Sun and Stars
The Sky & Telescope web site has coverage of last Wednesday's total solar eclipse. This particular photo was taken by Jay Pasachoff, co-author of Nearest Star, an excellent overview of solar astronomy which is currently near the top of the night table book pile.
The May issue of S&T has a great cover story on Population III stars, ultra-massive bodies which theoretically predate the dark period following the initial inflation of the universe. These stars are believed by some to be the first source of heavier elements which have been detected in Population II stars, which until now were thought to be the first stars to form after the Big Bang and which (according to that theory) should contain only the lightest elements like hydrogen, helium and deuterium. A Population III star has never been observed, but as with the CMB it may be simply a matter of waiting for the technology to catch up with the theory before instruments capable of detecting these oldest and farthest stellar bodies are developed.
My recent fixation with star formation and stellar populations was triggered while listening (for the 5th or 6th time) to Timothy Ferris' The Red Limit audiobook. Then I stumbled upon downloadable podcasts of Ohio State University's Astronomy 162: Introduction to Stars, Galaxies & the Universe lectures by Prof.
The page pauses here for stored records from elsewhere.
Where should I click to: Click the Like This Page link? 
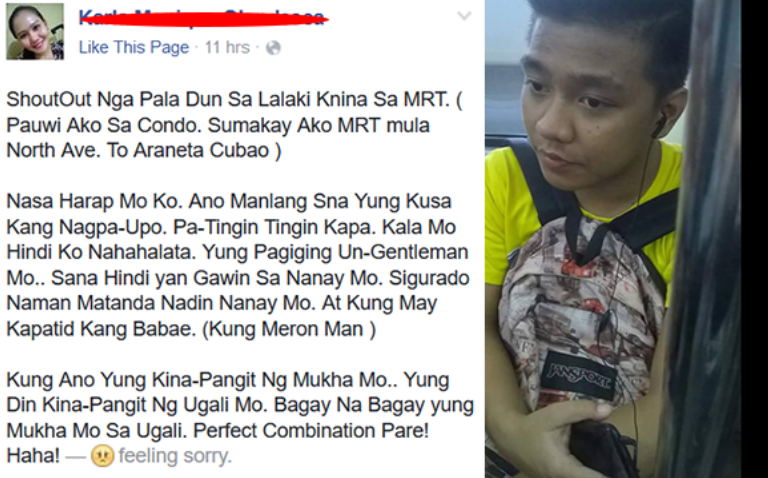[x=134, y=48]
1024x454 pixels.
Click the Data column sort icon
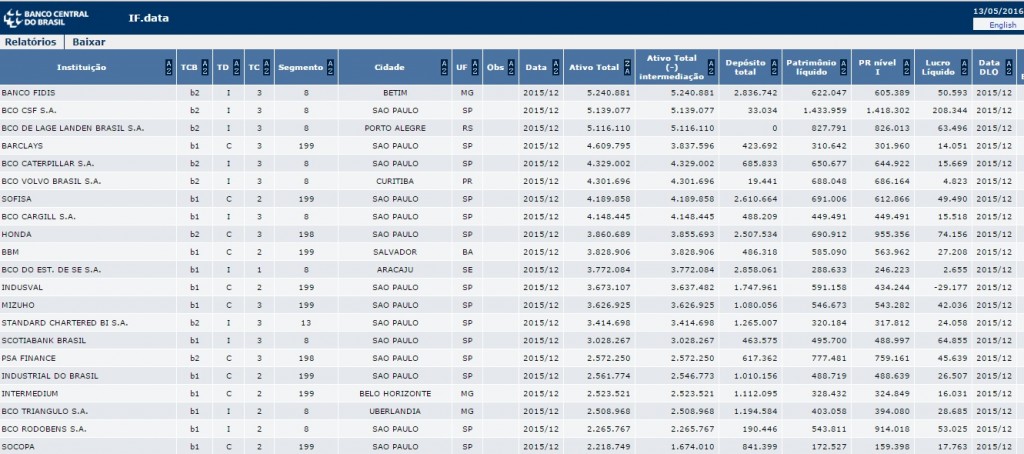coord(555,68)
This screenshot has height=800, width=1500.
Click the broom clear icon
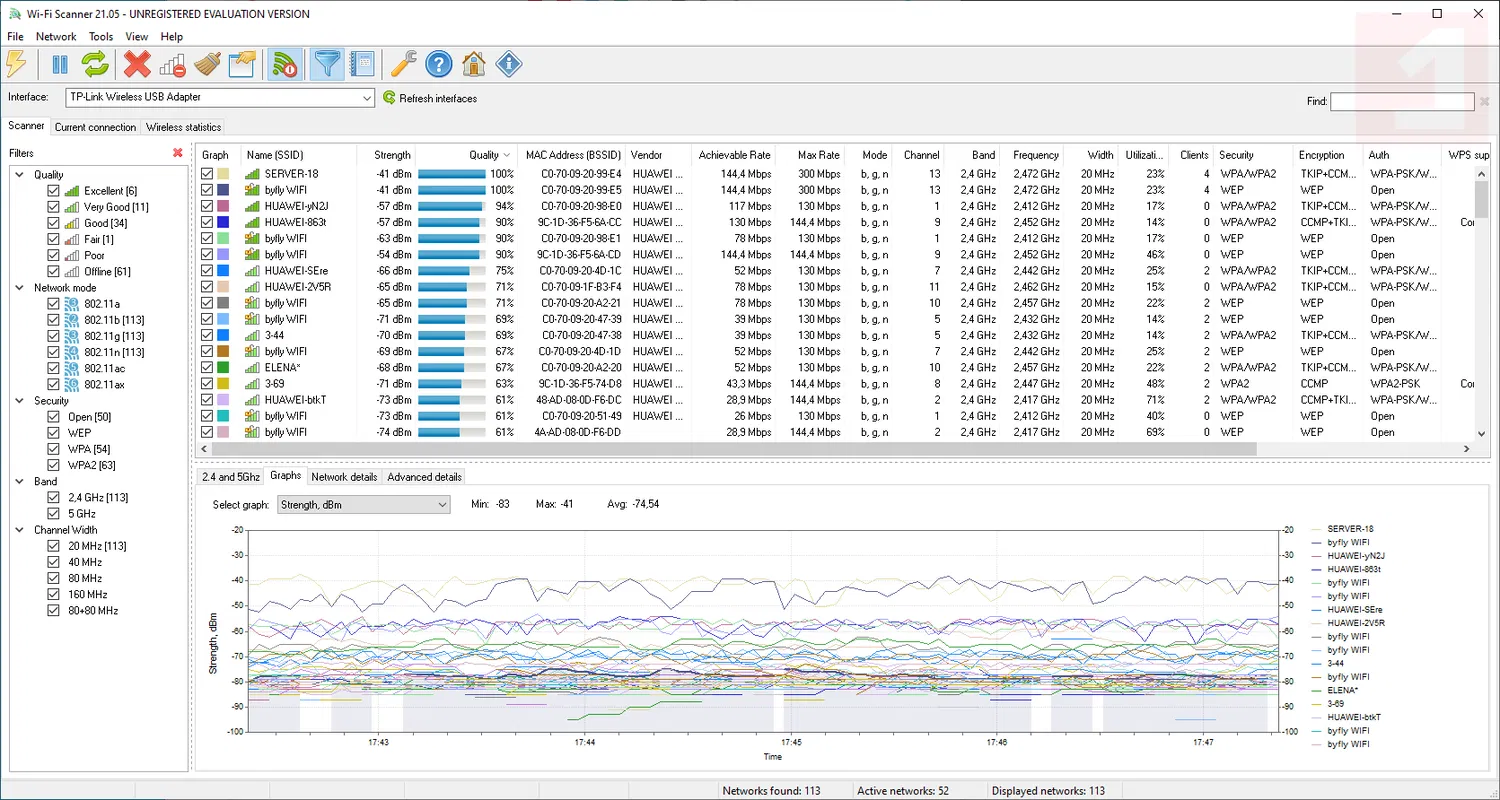pyautogui.click(x=207, y=65)
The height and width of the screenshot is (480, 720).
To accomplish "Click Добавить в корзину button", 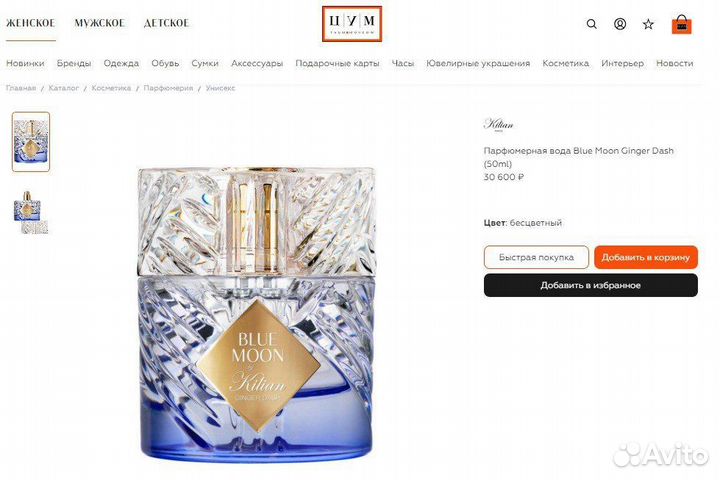I will 646,257.
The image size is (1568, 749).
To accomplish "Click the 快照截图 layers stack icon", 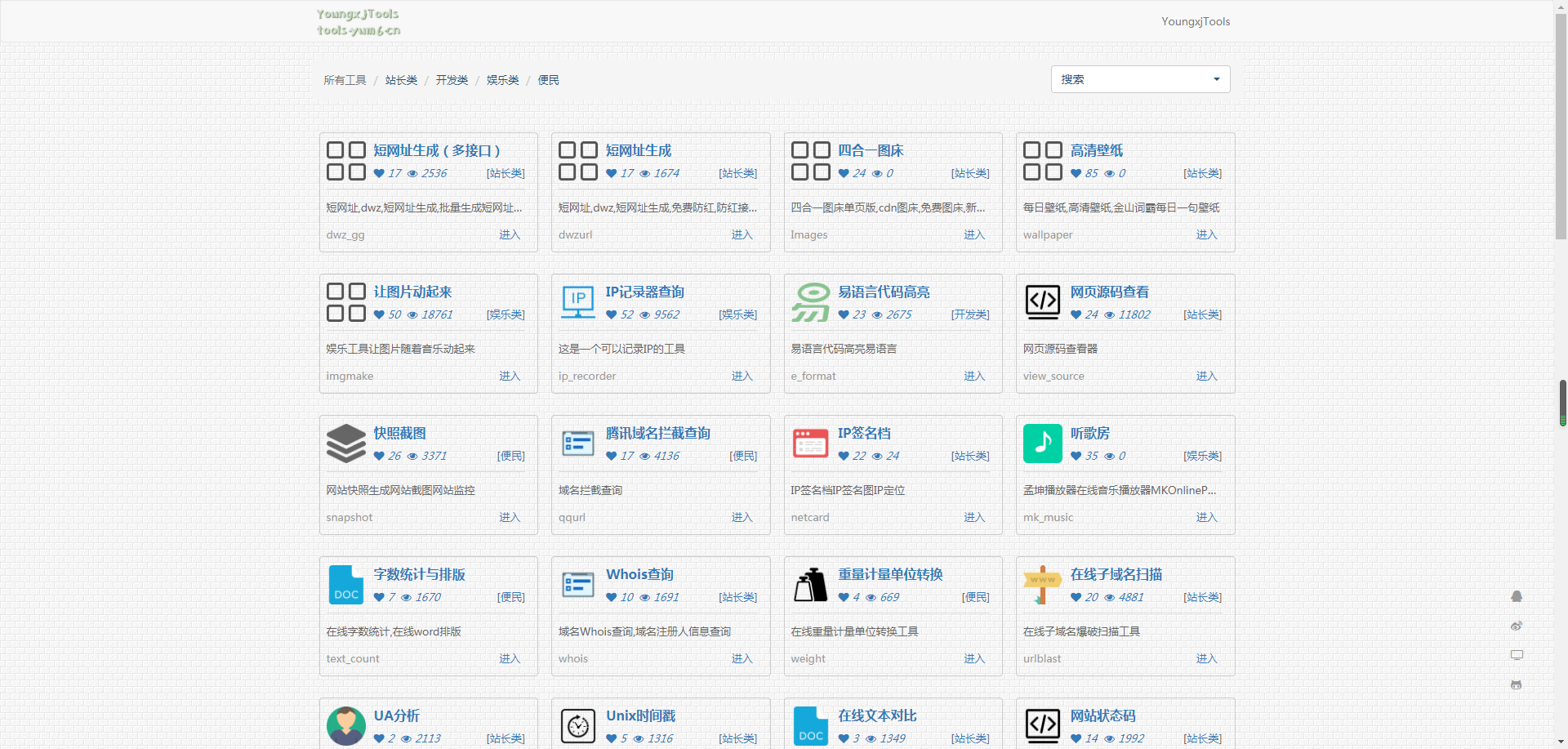I will 346,444.
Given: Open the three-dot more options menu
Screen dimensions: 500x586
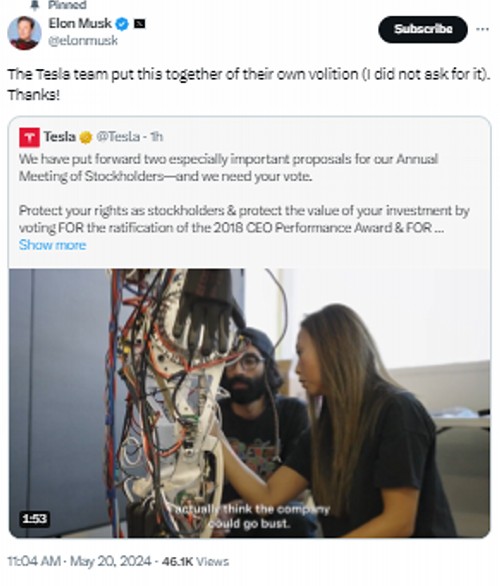Looking at the screenshot, I should point(482,29).
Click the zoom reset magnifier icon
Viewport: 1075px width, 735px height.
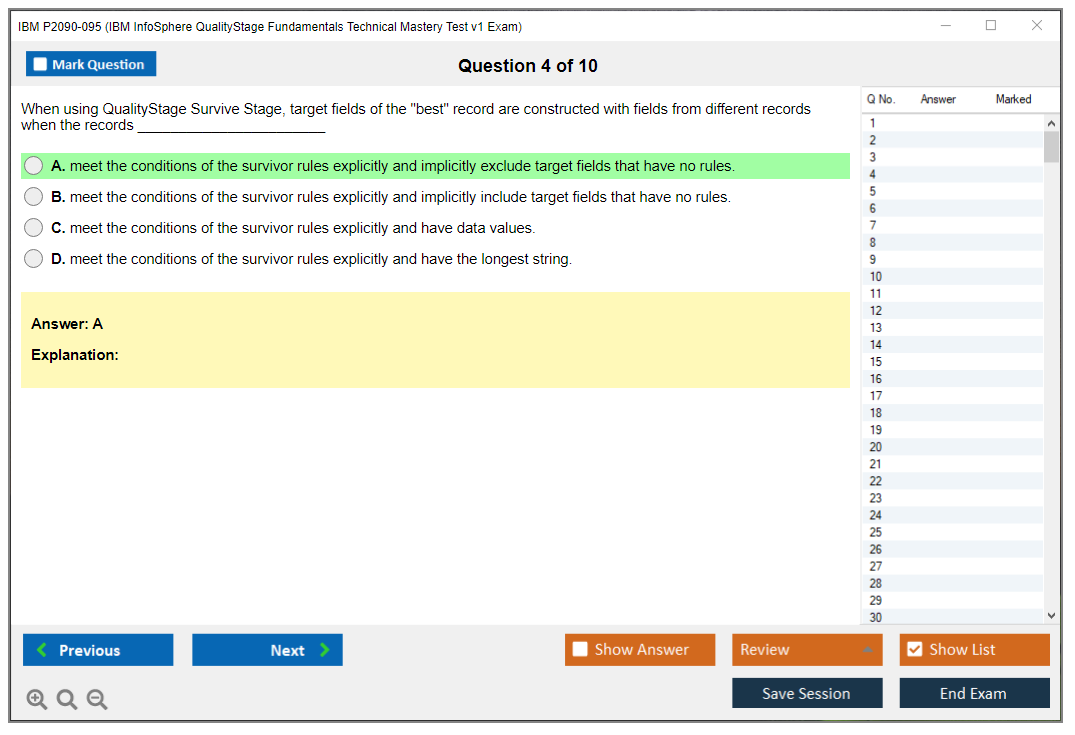[x=67, y=700]
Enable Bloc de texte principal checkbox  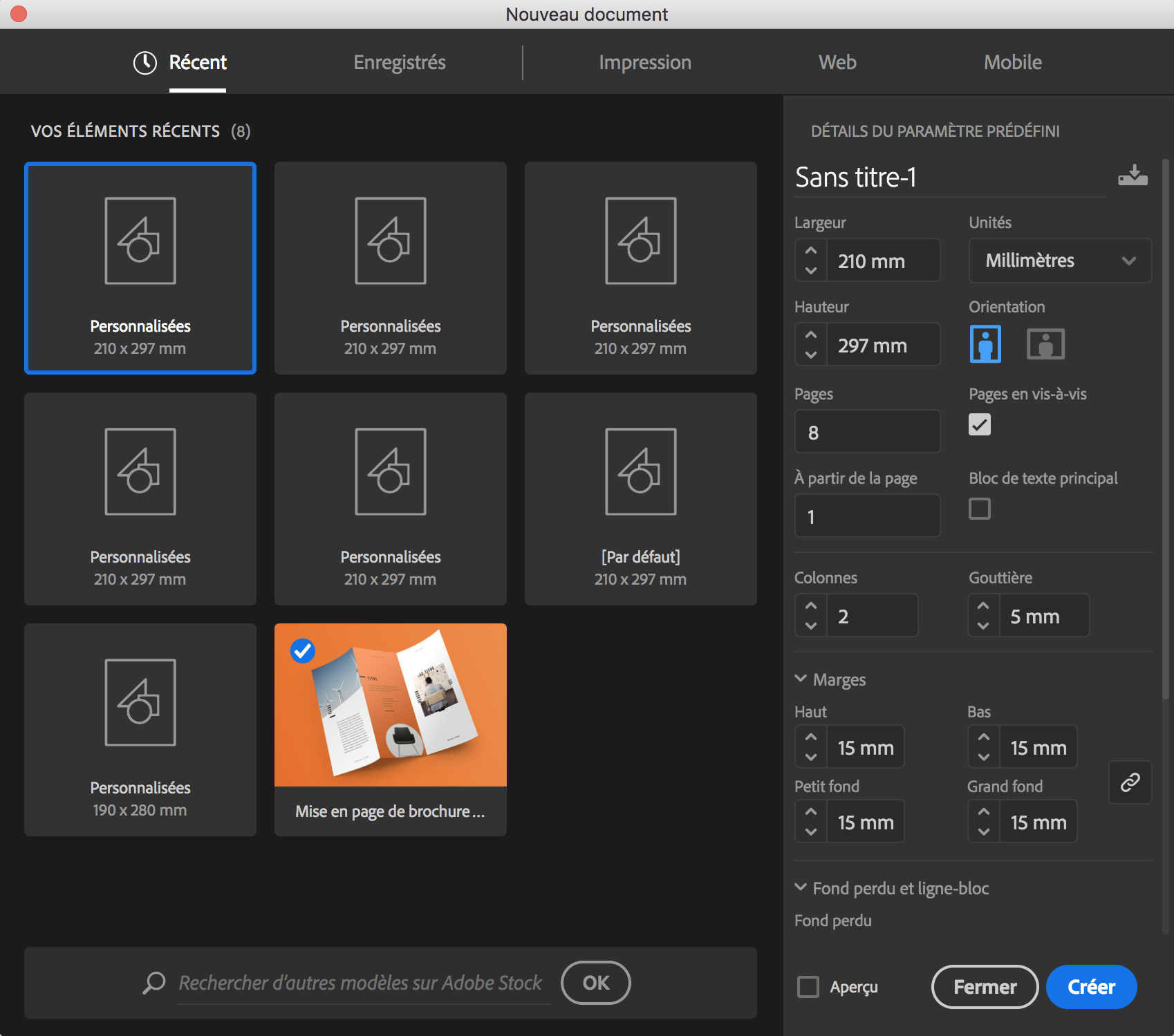[980, 509]
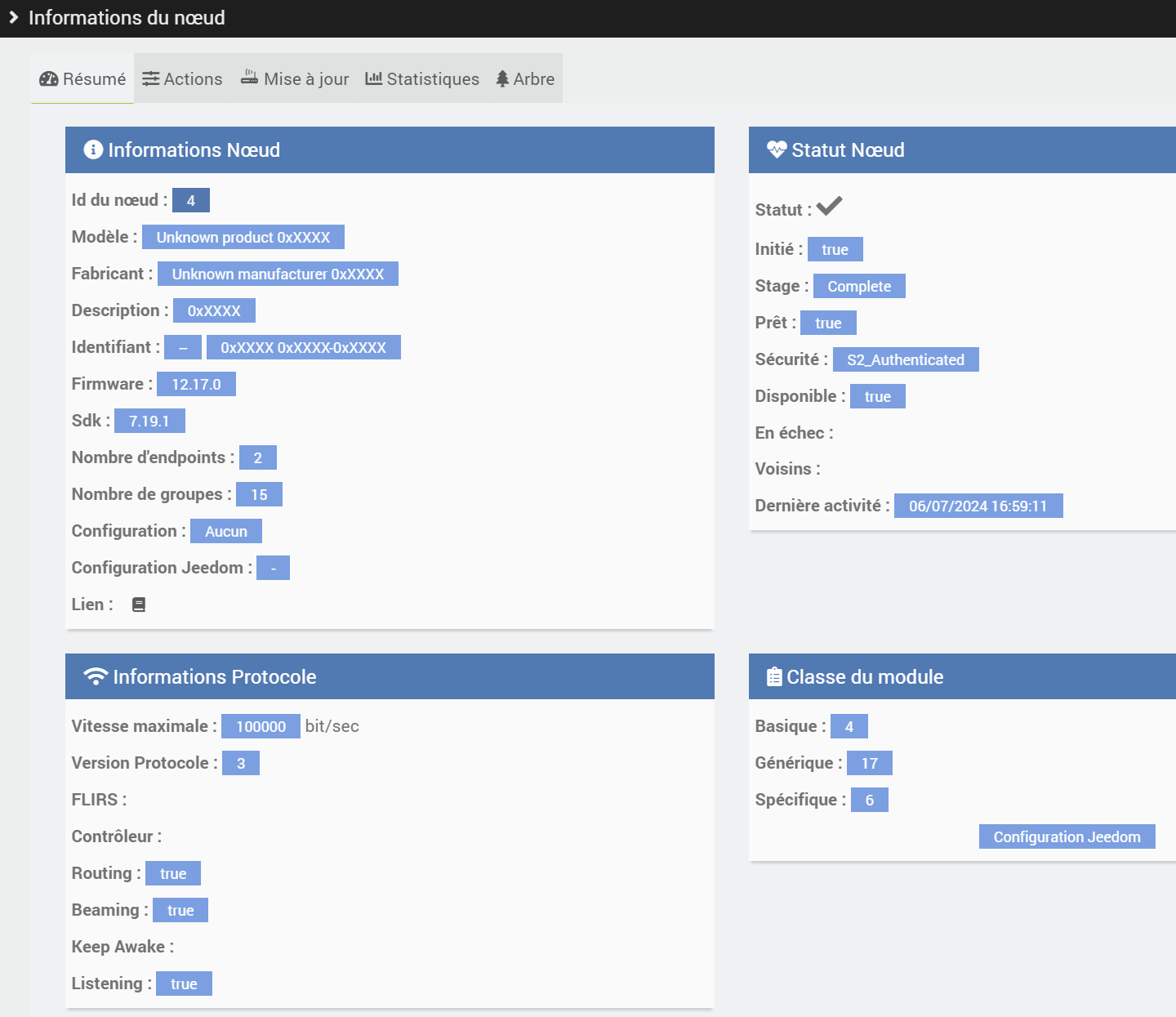Click the Dernière activité timestamp value
1176x1017 pixels.
coord(978,506)
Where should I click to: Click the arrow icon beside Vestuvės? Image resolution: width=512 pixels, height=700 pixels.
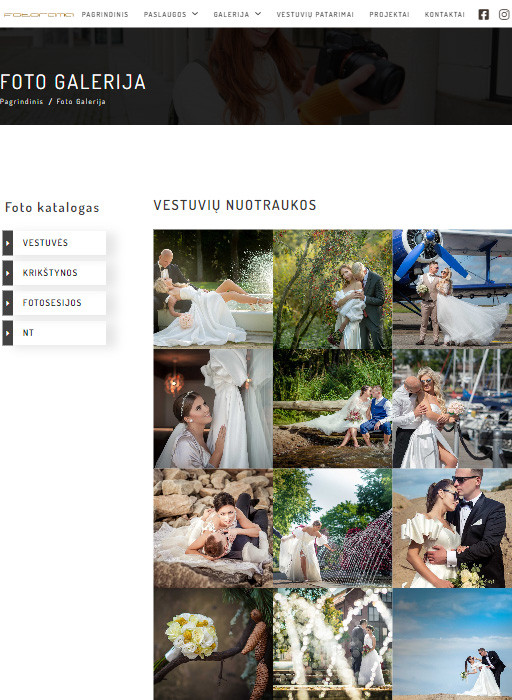8,243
Richard Pogge, along with lecture notes for the course. I always thought it would be cool to sit in on astronomy classes; this is the next best thing. Not much math involved (thankfully), and so far - I've listened up to lecture 10 - I'm able to grok the material fairly well. A lot of it is a refresher of stuff I've already read and learned, and then some of it really has advanced my understanding of things like spectrocopy, star classification, the Hertzsprung-Russell diagram, measuring the mass of distant bodies, etc.
Knowing shit like this really makes observing stars a lot more interesting; in fact, I always thought stars were pretty boring before I understood them. I suppose that's normal, because newcomers always seem to get into astronomy to look at deep sky stuff. I certainly focused on DSO's for years, and only started paying attention to stars once I accepted the fact that I wasn't going to see much in the way of galaxies with a 8" SCT under suburban skies. I've also learned that if one is really going to embrace this hobby and squeeze the most out of it, then most of one's hobbying will be done in a chair with a book (or increasingly for me, in a Jeep with an iPod).